Biological and electronic logic gates

Biological and electronic logic gates sense and respond to signals, according to a predetermined function. One of the simplest of these gates is the so-called pairing & gateway; It is a logical gateway used to connect two or more entries through what is known as logical sympathy, and it does not give outputs unless the two entries are associated; An example of this is in a computer keyboard, as the computer prints an uppercase letter e if we press a key that I saw with the letter e button. The attraction of logic gates lies in introducing this control privacy in bioengineering systems.

Inputs such as &, by cell, lead to unique production. Such as activating or suppressing a specific gene if the right portals operate within living cells; “The Apollo 11 pilot computer was built entirely of negative selection gates or (light) gates and we succeeded in making negative protein-based choice gates,” said Zibo Chen, lead author of the study and a graduate student at the university. It is not as complex as the complex guidance computers of the US Department of Aeronautics and Space (NASA), but it is a basic step towards programming complex biological circuits from scratch.

Cell mechanism

In the year 2018; “One of the biggest challenges in biomedicine is quality, how do we make a treatment that affects a particular type of cell, and determine our response mechanism to modify the cell in a specific way,” said researcher Michael Elowitz, professor of biology, biological engineering, and researcher at the Harvard Medical Institute. This type of treatment is not feasible with drug use, but effective treatment can be reached using programmable biological circuits to enable you to perceive, process, and respond to information in different ways.”

In 2018, a team of researchers at the California Institute of Technology developed a set of biological tools for artificial proteins that can be synthesized together in different ways. Like Lego blocks, to program new behaviors into living cells. The researchers designed and built to demonstrate their idea of ​​a circuit added to human cells growing in a laboratory dish, whose task is to discover the potential for cancer-causing gene activity in these cells, and then the circuit stimulates the affected cells, for self-destruction.
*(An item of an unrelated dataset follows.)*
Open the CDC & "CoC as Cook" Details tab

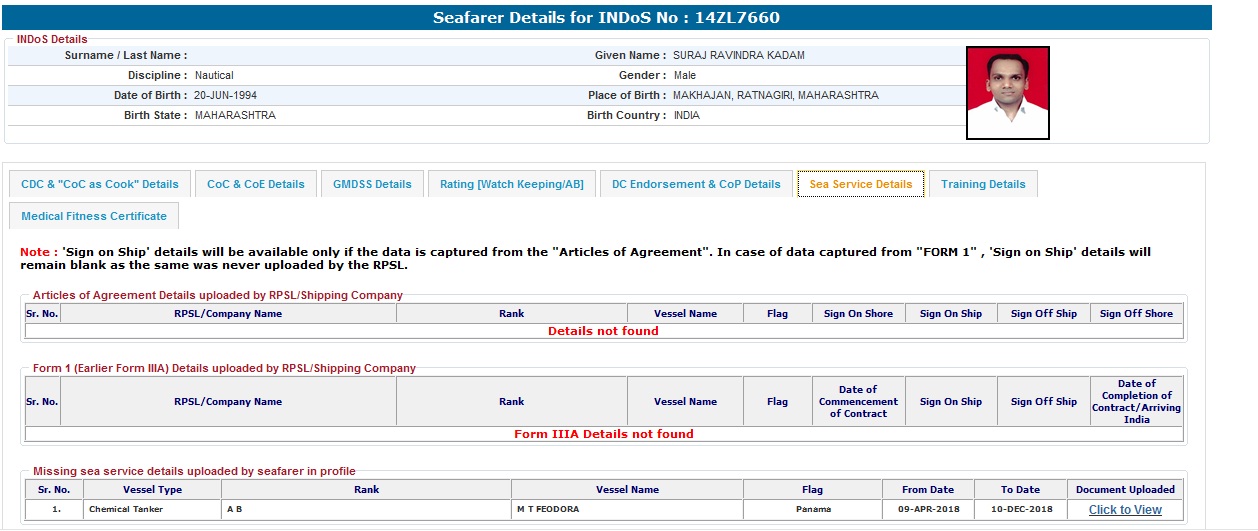click(100, 184)
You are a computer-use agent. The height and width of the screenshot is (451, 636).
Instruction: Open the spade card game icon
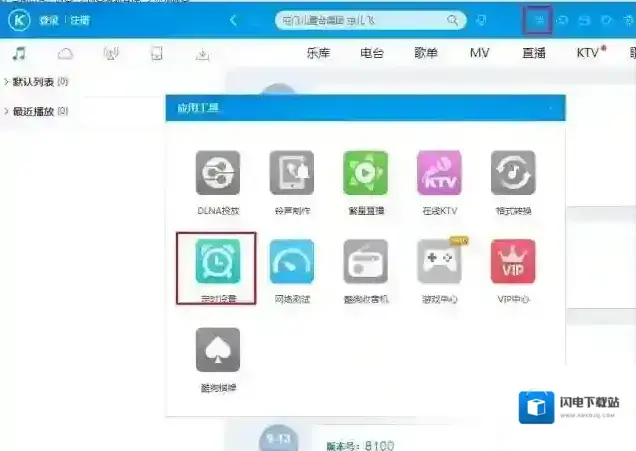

The researchers implemented their project in the Michael Elowitz lab. Professor of Biology, Biological Engineering and Researcher at the American Harvard Medical Institute. And they published their research in the American journal Science.

Convert cells into computers

In 2017, researchers from Washington University developed another way to convert cells into computers that digitally process information rather than follow traditional methods, by building cell copies of logic gates typically found in electrical circuits.

In 2016, Researchers from the Massachusetts Institute of Technology have developed a programming language that allows future machine makers to program living cells and provide them with DNA-encoded circuits that give them a wide range of new functions in the organism.